Today Uber annnounced that they were paying $100 Million to drivers to settle a law suit requesting additional benefits and expenses as contract workers. This move, coupled with dozens of other similar trends around the world, begs the big question: are we becoming a contract work economy or not?
For 3+ years I’ve been studying this, and despite many studies which show that nearly 40% of US workers are contractors (many articles seem to claim this number), the Bureau of Labor statistics and other analysts seem to show that true “gig workers” make up more like 8-12% of the workforce. This is not a small number, but the concept that almost half of us will start using these services for work is just not correct.
If you look at the historic data on contract and contingent work, you see a very repeatable trend: when the economy grows the % of contractors goes down, and when the economy slows, the % goes up. So while companies like Uber, Instacart, and many others are making it easier to find gig work, there are much bigger economic forces that take place. Many Uber drivers I talk with tell me they would like a more full-time job (hence the lawsuit) but simply haven’t been able to find it.
In the Deloitte 2016 Human Capital Trends study we looked into this, and it turns out that employers sense a big growth in this segment of the workforce.
As you can see from the findings, 71% of companies (7,000+ respondents) see it as a big issue and more than half believe there will be significant growth in this segment of the workforce.
I was just on a call with a set of senior HR leaders from Europe and they were asking me several important questions:
Should we be providing more training and development for part-time and aging workers?
What percent of our workers should be part-time or contractors?
What criteria should we use for gig-type work?
What I essentially told them is that our research shows that gig-type work is definitely growing, driven largely by digital tools that make it easier than ever to time-slice, work-slice, or location-slice work that is needed.

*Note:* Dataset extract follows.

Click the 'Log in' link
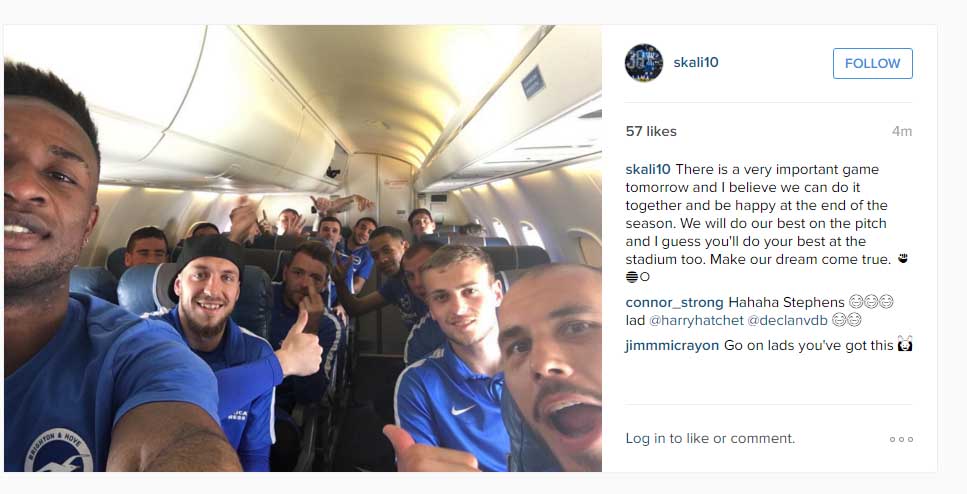This screenshot has height=494, width=967. tap(645, 438)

Delivery drivers, service workers, and other similar roles can be managed in great detail now, through the use of digital tools.
While this trend is still small ( WSJ believes that only .37% of the US workforce wages now go through tools like Uber and Taskrabbit), clearly the trend is growing. Will it take over the entire workforce? I seriously doubt it – we, as people, are tribal animals and most of us like to be part of a team, so we tend to “join” companies to make work more fulfilling. Many of the “uberized” workers are people in school, between careers, new to a city, or for some other reason just not able to work full time.

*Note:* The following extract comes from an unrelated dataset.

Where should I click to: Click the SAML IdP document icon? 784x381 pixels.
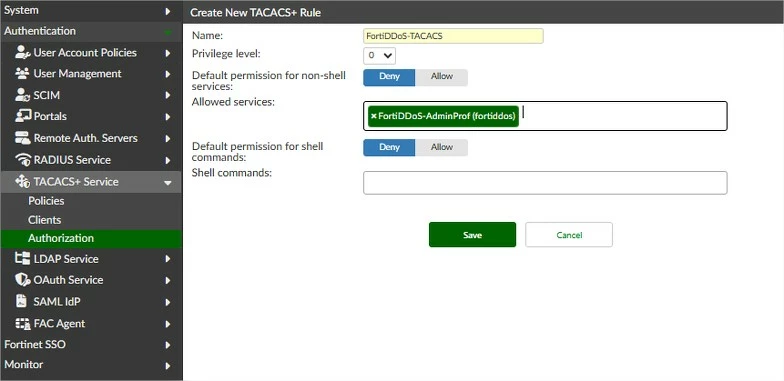click(x=21, y=302)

For companies considering “uberization” of their workforces, let me list a few of the considerations I talk with clients about:
- Are you comfortable or ready to share internal confidential business practices and processes with these workers?

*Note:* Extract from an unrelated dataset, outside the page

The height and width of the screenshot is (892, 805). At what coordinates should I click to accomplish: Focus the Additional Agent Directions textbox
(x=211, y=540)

- Do you have the right contractual relationship so you are not actually “employing” them full time?
- Do you have a way of training them so your customer/employment brand is maintained as they come and go?
- Do you have a way of vetting them so you don’t inadvertently hire people who are dishonest, illegal residents, or otherwise unsuitable?
- Are you ok with people continuously leaving and entering your network on a regular basis?
Areas where such contract work has been well proven over the years include:
- Specialized skilled workers (IT, engineers, scientists, mathematicians, etc.) who are hard to hire and may work in specialist labor pools
- Industry consultants who chose to be independent to make more money and have life/work flexibility
- Delivery, service, and repair workers where the jobs are highly repeatable
- Innovation networks (ie. P&G Innocentive) where companies crowd source suppliers to get new ideas
- Roles where the skills are so hard to find that you will use a contractor or part time worker (ie. marketing experts) simply to get this person’s unique skills.
The “uberization” of work is clearly a big topic, and in some sense all the new delivery companies, transportation companies, food service companies, and even shared housing companies are pushing this trend to new limits. While we don’t see the entire workforce moving in this direction, the opportunities to innovate are endless.
Each year we study this the trend seems to get bigger, so in 2017 we look forward to seeing where this has gone next, and as always I welcome your perspectives and examples of where you have outsourced or “uberized” work successfully in your company.